Dataset entries:
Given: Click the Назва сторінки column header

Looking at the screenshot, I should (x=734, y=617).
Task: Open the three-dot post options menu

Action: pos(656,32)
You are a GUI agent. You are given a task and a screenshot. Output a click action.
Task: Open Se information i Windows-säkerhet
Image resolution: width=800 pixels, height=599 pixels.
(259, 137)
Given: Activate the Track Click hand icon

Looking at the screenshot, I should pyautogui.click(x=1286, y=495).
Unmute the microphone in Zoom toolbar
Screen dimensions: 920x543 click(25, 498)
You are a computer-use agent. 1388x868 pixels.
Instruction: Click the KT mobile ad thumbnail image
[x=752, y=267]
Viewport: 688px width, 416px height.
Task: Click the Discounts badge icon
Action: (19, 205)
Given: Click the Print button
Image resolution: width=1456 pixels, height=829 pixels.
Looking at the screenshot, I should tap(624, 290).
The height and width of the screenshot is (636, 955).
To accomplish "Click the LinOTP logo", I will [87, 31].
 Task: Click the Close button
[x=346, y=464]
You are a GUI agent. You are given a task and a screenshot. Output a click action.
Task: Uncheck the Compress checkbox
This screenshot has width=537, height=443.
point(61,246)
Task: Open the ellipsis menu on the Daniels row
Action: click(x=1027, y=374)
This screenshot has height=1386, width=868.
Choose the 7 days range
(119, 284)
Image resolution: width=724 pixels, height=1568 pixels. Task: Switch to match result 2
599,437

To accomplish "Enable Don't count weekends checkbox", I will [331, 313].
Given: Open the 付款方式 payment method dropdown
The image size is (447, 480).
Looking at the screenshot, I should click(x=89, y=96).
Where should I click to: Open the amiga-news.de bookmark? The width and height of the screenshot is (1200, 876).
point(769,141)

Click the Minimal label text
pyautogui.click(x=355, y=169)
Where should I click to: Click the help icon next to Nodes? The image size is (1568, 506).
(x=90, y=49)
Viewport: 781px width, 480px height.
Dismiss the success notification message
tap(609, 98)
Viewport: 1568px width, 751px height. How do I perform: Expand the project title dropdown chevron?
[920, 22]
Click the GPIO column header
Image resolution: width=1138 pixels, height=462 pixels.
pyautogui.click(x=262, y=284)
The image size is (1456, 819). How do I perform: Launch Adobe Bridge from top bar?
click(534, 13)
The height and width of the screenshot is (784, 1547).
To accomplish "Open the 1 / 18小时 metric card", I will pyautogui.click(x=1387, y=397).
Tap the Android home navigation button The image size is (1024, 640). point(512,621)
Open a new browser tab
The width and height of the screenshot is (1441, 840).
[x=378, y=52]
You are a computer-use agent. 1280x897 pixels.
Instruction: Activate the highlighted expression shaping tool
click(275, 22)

Problem requirements: Express the entries above as a two-column CSV with columns named "task" and "value", one row per entry, giving its text and its answer each in one quoted field with line breaks turned into spaces. Begin at the line that has "This screenshot has height=1386, width=868." and stop after the line that has "pyautogui.click(x=355, y=169)".

Written reply:
task,value
"This screenshot has height=1386, width=868. Choose the 7 days range","(119, 284)"
"Image resolution: width=724 pixels, height=1568 pixels. Task: Switch to match result 2","599,437"
"To accomplish ""Enable Don't count weekends checkbox"",","I will [331, 313]."
"Given: Open the 付款方式 payment method dropdown The image size is (447, 480).","Looking at the screenshot, I should click(x=89, y=96)."
"Where should I click to: Open the amiga-news.de bookmark? The width and height of the screenshot is (1200, 876).","point(769,141)"
"Click the Minimal label text","pyautogui.click(x=355, y=169)"